These are bleak days for progressives, but it’s always worth remembering that in adversity there is opportunity. And the opportunity that the current political situation affords us–demands of us–is to collect ourselves and think hard about first principles. Just how did conservatism win all these arguments in our civic discourse? Yes, with billions of dollars, and yes, with outright lies sometimes. But those factors shouldn’t blind us to the fact that conservatives have had a strategy, and it has worked for them politically, and liberals have usually not answered it adequately with a strategy or ideas of their own.
It was with thoughts like these in mind that we decided to launch a series that we are straightforwardly calling “First Principles.” In these packages of articles that will run over the next several issues, we will look at important areas of civic life in the United States and ask: What did conservatives do and say that led to their success in redefining the way the American people think about this subject?

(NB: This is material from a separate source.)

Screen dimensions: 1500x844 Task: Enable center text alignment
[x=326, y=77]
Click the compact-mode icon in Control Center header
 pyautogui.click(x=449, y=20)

Where exactly did progressives make errors? And what new narratives, arguments, and metaphors might be useful to us today in reframing the debate? We cannot promise that we will produce definitive answers that will transform American politics quickly. But we do know that we need, especially right now, fresh perspectives on what to do, and that is what we will provide.
The first subject we take on in this issue is the role of government: the matter at the heart, really, of the election just behind us. The historian Rick Perlstein delivers an intellectual history of right-wing attacks on government going back to the 1920s. Alan Wolfe, the writer and social scientist, describes why modern conservatives not only cannot but will not govern. And Eric Liu and Nick Hanauer, authors of The True Patriot, offer a highly provocative look forward into new ways progressives should think and talk about government.
We continue our “America 2021” series in this issue with a discussion of jobs and the economy, featuring five leading thinkers across the progressive spectrum–Robert Atkinson, Heather Boushey, Harry J. Holzer, Thea M. Lee, and Sherle R. Schwenninger–and moderated by our editorial board chairman, E.J. Dionne Jr. The value-added tax (VAT) is something of a hot topic right now. Though many progressives are leery of the idea, Andrea Louise Campbell of MIT makes a strong progressive case for a carefully structured VAT. And Michael Bérubé of Penn State considers the legacy of one of the great intellectual pranks in history–the Sokal Hoax, 15 years on. He demonstrates how the postmodern left helped plow the ground for the climate-change deniers and young-Earth creationists of the right.
David Kendall of Third Way responds to Jacob S. Hacker’s cover piece on health-care reform from the previous issue. The book reviews bring us Alan Brinkley on Barack Obama and political philosophy; Mary Jo Bane on Robert Putnam and religion; Yehudah Mirsky on the history and paradoxes of human rights; Jennifer Klein on two books taking stock of the 1970s; and Nina Hachigian on U.S. foreign policy in a less unipolar global future. And I lay out a few thoughts about the condition of Arabs in America.
It may be a difficult time. But difficult times are good for journals of thought, as we think this issue demonstrates.